The very message of the gospel is completely different to any message out there, we are children of the father not because we have earned his acceptance, not because we are religious, moral, or good enough, but because Jesus made us good enough! The important reality of this is that we are his not on our own merit (and that changes everything), therefore we can trust him to be a good father!

This is truly profound and this is why I said in the beginning simple faith doesn’t help! Childlike faith is what is important! I need a faith that has the complexity of what Christ did because I am a complex mess of short-comings, and but because of Christ I am a child, and so I can trust my father to be good!

I can lean heavily upon him, ask deeply of him, knock loudly and know he will be there, precisely because he is good!

So what if I ask wrong, what if I ask for the wrong thing, what if I seek the wrong thing, what If I knock on the wrong door? Well, does that change what Christ did? Does that make me less of a child, so can I trust God to be a good father? Of course! But in this I can trust Him to give good things precisely because he is a good father!

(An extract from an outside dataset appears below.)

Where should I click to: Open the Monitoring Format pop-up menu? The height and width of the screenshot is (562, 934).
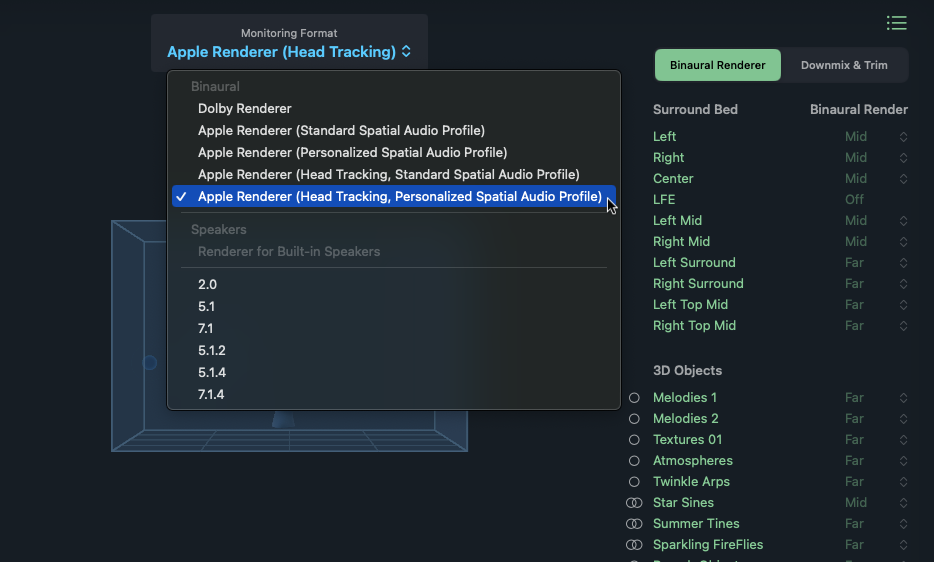pos(289,52)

So what if I ask for the wrong thing? Well he will be a good father and not give it to me! What if I seek the wrong thing? Well, he is a good father he will steer me clear, what if I knock on the wrong door? Well as a good father he will keep that door shut! Precisely because he is a good father!

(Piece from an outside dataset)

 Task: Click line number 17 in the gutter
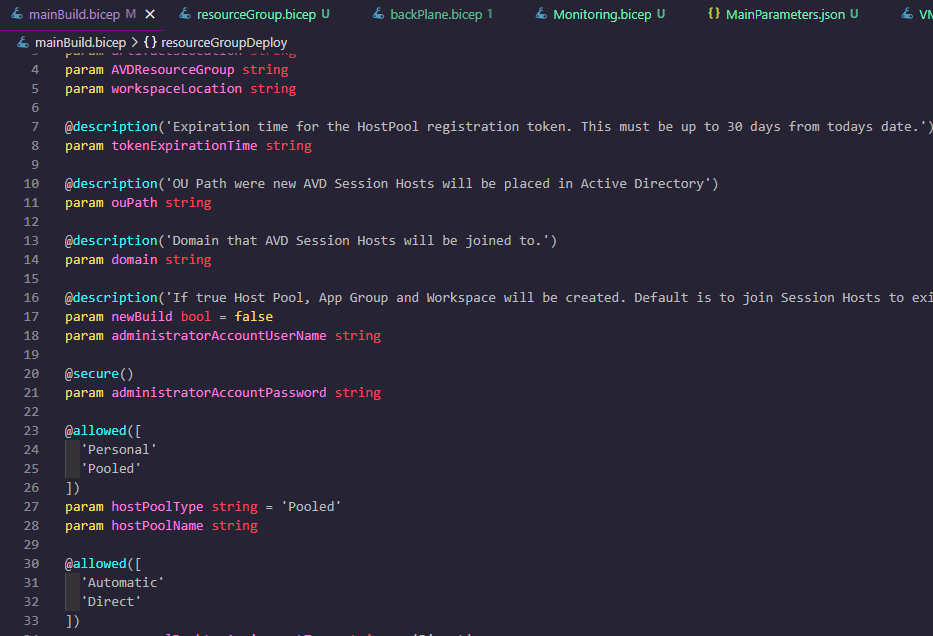click(x=35, y=317)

I don’t know about you, but this gives me a child-like dependency, coupled with a child-like security to know that my good father is good.

We had the experience of this a while back when after years of my boy being sick (in and out of hospital), that a test came back positive of him having cystic fibrosis (which is a heart wrenching disease – basically meaning that my son will be profoundly sick his whole life). I remember sitting on the corner of my bed and just weeping, I was devastated, and had every right to be. But in that pain and heart ache I did not have the answers, I did not have hope that we would come out of this, I did not even have hope that my son would be miraculously healed – all that would be too simple. I had the small cry of a child to my good father, and in waves, through the pain and uncertainty, I knew that even this even the worst he was still my good father!

I believed Rom 8:28

“28 And we know that in all things God works for the good of those who love him, who[a] have been called according to his purpose.”

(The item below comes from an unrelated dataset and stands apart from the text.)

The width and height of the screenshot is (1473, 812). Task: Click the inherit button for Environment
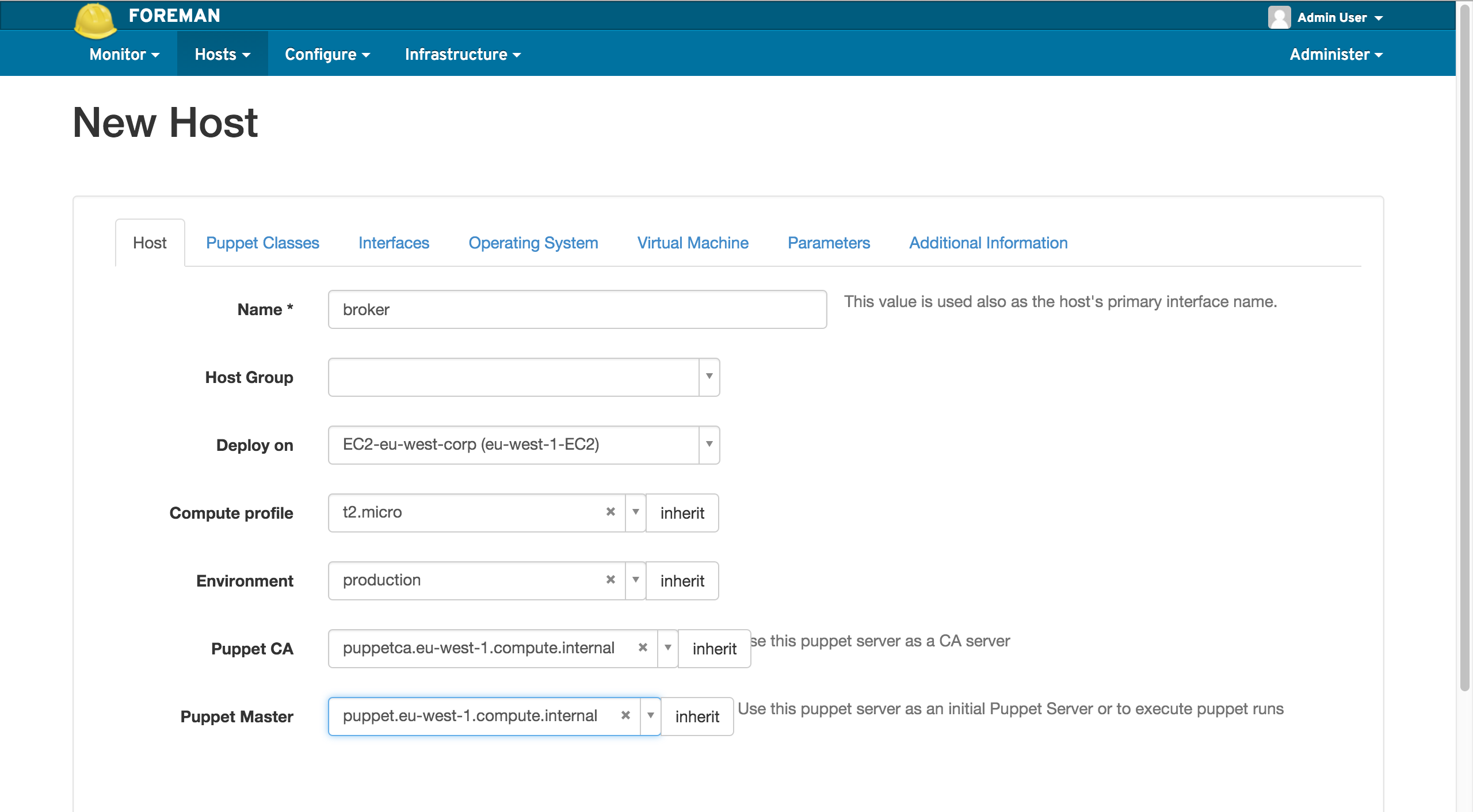(684, 580)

The peace came through the pain, in the struggle, in light of the circumstances. And it was precisely because I knew that his goodness to me was guaranteed, not on what I had done, but on what Christ had done. That I knew my father to be good!

Do you see? Do you get it? God is good!

Now, Jesus tells us if we do we will live this out in our love to others.

3. We should respond as children

Jesus finishes this passage saying; So in everything, do to others what you would have them do to you, for this sums up the Law and the Prophets.

It is precisely because God is our good father, by the grace of Christ that we have the abundance of love and hope to treat others with undue love and care, as if we are caring for ourselves.

If you can through Christ, trust that you have a good father, what is it to do treat others with love.

If God is for us, who can be against us? What is it to sacrifice, because our father will be good. What is it to go without, our father is still good.

Church, we don’t want to care for and love people and draw them into the kingdom because this will give us brownie points, we want to do this because we know our father is good to those who don’t deserve it, we want to share that reality because we have discovered what we could never earn on our own. This motivates us towards the other, to the helpless to the lost, because we are the other, we are the helpless we are the lost and yet because of Christ we are the fathers.

So, I come to you this morning not to stoke up simple faith, but to call you to rest in child-like trust! If Christ has paid it all, we can know our father is good, so ask, seek knock and in all this live out your sonship in the world you find yourself.